"Touche pas à ma pute", tel est l'intitulé d'une pétition qui sera publiée dans Causeur de novembre. Elle est le porte-étendard du "Manifeste des 343 salauds". Voilà un acte militant inédit : les hommes n'avouent pas aisément fréquenter les putes. Et se préoccupent plus d'utiliser ces dames que de les défendre.
Mais ce manifeste va encore plus loin, et se réclame paradoxalement d'un autre manifeste célèbre : celui des "343 salopes", publié en avril 1971 dans Le Nouvel Observateur, pour défendre la liberté d'avorter ("Je déclare avoir avorté"). Je suis, avec d'autres, à l'origine de ce manifeste. Une précision utile : nous n'avions pas choisi de nous appeler "salopes", ce qualificatif nous est venu du dehors, deCharlie Hebdo. Si on comprend bien, le terme de "salope" désignerait donc toute femme qui enfreint les règles de la bienséance féminine officielle, pute ou féministe.

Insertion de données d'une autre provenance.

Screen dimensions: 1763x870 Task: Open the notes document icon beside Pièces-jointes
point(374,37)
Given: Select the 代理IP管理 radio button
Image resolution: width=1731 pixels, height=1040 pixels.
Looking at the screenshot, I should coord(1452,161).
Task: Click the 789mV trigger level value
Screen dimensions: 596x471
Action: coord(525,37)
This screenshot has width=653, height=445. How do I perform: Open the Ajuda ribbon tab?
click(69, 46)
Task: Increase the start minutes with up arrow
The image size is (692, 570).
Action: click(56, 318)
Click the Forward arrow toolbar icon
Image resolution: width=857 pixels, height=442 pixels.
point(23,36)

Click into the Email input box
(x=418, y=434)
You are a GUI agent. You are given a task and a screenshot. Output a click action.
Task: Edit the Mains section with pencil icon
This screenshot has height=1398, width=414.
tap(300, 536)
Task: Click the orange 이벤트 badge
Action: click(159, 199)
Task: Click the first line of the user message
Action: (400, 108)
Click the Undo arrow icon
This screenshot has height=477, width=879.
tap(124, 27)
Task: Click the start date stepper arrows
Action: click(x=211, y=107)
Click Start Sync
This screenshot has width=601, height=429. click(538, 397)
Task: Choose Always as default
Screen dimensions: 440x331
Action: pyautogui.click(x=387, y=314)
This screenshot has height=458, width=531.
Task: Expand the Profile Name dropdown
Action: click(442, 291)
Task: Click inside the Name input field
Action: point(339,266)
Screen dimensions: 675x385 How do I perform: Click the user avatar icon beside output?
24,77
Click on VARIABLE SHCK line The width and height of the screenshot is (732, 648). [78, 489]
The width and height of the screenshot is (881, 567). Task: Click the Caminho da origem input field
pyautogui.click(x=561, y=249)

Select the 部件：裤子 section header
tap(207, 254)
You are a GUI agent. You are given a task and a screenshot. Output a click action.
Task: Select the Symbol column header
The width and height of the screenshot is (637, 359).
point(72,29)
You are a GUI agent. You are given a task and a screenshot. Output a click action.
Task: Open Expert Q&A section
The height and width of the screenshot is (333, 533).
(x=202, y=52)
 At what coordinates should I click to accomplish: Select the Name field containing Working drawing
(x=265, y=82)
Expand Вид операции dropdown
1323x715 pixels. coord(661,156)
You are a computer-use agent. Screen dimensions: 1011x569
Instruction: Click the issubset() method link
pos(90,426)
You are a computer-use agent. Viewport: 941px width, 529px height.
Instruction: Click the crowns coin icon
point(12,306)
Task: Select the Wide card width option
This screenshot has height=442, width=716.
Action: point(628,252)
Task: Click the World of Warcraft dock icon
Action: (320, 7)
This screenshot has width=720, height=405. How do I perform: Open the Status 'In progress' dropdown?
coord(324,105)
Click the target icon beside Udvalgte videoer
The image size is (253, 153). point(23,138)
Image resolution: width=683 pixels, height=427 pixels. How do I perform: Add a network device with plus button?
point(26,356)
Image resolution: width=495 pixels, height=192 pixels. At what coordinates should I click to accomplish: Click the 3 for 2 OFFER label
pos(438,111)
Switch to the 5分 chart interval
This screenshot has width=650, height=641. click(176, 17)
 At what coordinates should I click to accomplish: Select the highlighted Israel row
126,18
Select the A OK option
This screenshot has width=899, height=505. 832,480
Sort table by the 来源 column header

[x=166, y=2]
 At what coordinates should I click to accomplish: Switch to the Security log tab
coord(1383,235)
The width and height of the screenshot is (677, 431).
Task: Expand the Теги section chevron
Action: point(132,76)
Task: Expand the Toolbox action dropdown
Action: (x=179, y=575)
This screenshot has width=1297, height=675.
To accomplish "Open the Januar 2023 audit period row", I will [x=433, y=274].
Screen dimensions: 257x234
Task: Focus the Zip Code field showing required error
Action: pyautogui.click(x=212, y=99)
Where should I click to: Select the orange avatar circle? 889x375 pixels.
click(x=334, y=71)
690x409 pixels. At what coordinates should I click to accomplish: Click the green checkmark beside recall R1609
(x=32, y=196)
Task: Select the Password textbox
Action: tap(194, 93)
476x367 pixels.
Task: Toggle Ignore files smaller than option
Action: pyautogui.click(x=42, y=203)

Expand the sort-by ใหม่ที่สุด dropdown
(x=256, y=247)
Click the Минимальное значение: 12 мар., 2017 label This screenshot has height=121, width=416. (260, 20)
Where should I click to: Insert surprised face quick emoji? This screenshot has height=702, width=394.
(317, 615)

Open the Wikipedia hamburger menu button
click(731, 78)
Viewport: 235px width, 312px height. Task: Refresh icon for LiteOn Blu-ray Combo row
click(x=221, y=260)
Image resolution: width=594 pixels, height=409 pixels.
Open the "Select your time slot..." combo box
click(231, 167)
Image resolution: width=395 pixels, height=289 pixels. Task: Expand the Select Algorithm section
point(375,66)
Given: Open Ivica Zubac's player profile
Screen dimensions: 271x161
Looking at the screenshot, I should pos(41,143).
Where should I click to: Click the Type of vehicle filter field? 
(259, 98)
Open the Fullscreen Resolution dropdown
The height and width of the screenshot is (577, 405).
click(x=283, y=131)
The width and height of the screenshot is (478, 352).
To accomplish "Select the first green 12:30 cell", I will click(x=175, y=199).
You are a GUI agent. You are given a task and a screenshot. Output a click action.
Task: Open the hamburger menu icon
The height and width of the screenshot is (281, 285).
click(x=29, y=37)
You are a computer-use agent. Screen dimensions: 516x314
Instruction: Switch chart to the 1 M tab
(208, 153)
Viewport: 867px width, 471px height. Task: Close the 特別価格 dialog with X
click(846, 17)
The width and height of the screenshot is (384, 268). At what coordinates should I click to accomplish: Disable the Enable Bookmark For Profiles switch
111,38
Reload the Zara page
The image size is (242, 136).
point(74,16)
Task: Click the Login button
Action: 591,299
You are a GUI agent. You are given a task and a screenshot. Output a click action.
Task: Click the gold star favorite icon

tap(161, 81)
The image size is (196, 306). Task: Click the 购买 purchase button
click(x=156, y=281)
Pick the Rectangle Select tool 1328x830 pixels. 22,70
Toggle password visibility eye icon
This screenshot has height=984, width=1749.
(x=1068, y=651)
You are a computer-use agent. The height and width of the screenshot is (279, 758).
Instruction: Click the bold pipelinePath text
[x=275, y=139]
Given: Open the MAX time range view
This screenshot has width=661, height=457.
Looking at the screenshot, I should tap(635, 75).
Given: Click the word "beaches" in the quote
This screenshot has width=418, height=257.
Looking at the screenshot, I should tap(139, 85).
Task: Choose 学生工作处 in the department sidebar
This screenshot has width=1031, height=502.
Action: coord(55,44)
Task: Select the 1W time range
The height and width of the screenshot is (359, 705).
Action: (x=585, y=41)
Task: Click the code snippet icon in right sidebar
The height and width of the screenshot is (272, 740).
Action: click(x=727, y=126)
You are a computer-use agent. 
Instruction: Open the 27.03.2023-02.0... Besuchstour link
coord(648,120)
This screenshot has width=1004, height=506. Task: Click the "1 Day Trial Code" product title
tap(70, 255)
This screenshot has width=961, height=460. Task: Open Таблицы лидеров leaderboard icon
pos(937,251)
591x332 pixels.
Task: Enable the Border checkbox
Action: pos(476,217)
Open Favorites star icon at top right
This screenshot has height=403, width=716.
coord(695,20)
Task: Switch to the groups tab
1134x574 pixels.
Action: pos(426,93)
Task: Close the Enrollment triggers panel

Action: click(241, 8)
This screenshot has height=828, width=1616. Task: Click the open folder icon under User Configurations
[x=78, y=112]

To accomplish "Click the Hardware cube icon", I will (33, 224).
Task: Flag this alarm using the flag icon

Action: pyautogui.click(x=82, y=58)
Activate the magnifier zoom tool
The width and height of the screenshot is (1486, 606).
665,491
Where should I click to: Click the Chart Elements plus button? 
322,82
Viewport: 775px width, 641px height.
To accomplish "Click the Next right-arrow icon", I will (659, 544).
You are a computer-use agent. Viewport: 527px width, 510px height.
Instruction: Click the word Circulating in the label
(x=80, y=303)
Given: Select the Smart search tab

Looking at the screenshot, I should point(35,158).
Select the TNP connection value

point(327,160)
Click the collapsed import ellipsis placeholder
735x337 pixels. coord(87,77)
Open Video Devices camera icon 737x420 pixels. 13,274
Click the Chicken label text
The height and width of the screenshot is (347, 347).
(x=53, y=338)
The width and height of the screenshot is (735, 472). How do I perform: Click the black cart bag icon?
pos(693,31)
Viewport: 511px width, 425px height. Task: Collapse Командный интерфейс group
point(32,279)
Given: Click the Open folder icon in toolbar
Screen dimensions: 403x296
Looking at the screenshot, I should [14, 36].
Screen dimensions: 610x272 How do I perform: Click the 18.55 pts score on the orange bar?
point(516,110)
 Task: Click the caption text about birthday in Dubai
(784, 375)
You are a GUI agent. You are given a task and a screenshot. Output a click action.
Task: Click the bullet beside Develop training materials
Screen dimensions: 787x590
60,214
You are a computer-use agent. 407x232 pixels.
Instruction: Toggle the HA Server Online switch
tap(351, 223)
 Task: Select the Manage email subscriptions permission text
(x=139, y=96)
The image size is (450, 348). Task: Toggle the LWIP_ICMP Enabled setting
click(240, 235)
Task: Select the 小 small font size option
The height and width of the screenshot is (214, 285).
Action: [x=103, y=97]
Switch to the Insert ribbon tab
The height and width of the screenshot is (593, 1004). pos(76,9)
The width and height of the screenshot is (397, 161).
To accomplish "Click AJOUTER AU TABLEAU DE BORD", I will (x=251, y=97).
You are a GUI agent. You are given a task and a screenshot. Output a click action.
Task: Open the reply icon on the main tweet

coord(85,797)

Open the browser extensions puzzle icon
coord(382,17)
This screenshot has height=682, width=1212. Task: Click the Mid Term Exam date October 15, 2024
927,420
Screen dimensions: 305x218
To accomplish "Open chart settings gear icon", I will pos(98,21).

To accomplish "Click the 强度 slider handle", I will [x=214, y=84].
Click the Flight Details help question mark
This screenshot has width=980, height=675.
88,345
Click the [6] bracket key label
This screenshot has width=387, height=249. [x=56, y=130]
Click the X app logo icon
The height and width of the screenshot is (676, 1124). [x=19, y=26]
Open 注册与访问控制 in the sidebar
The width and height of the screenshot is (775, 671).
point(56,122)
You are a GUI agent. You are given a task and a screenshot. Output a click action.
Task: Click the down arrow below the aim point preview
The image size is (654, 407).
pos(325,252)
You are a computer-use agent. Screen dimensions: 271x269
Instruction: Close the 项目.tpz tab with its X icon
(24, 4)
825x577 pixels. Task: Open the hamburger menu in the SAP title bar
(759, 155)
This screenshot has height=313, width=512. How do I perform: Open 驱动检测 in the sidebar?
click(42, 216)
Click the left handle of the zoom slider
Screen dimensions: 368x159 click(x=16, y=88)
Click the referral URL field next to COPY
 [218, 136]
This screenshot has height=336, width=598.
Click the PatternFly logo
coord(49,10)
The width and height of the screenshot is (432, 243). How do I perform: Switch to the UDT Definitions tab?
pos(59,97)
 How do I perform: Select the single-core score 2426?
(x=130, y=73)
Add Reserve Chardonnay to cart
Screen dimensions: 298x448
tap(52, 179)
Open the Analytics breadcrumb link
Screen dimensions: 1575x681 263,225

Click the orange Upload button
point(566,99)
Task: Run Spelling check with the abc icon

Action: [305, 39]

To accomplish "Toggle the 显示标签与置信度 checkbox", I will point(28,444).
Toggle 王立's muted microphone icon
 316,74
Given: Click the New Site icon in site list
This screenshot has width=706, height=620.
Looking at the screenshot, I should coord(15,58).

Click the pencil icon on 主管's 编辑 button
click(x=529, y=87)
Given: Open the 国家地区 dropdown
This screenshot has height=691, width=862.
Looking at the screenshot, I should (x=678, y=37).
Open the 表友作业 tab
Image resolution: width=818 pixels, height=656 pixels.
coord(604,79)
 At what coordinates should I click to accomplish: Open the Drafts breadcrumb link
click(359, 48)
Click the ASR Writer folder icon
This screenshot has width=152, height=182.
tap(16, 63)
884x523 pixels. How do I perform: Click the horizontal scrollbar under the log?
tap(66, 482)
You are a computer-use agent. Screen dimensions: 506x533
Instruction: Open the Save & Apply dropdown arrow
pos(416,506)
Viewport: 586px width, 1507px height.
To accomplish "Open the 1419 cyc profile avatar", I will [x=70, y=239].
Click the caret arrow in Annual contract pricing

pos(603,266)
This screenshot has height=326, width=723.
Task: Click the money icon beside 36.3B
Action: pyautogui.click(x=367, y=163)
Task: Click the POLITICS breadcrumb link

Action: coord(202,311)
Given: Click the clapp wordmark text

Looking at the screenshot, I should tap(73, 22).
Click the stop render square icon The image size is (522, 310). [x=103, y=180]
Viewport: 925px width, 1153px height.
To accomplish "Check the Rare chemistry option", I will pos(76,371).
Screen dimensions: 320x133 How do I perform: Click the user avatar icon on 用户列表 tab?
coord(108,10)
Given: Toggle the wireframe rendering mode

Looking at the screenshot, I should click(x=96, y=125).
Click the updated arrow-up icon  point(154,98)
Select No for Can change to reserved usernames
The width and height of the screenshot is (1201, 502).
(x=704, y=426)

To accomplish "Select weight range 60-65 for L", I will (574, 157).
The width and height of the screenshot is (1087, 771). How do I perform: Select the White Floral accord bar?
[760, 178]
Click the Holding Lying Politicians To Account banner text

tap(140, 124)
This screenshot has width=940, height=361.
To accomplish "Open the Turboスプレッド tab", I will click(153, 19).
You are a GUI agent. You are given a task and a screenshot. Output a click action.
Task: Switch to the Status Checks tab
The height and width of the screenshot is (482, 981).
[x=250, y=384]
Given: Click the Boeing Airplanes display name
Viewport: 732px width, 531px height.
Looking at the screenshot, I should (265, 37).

Dans le manifeste "Touche pas à ma pute", les signataires eux, ont choisi le terme de "salaud" par référence aux "salopes" de 1971. C'est là que je m'interroge. Quelle filiation peut-il bien y avoir entre nous, les "salopes" qui réclamions la liberté interdite de disposer de notre corps, et ces "salauds" qui réclament aujourd'hui la liberté de disposer contre rémunération et sans pénalité du corps de certaines femmes ? Dans le premier cas, il s'agit de lever une oppression, dans le second, de la reconduire. Et ce au nom du même concept : la liberté. Où est la faille ?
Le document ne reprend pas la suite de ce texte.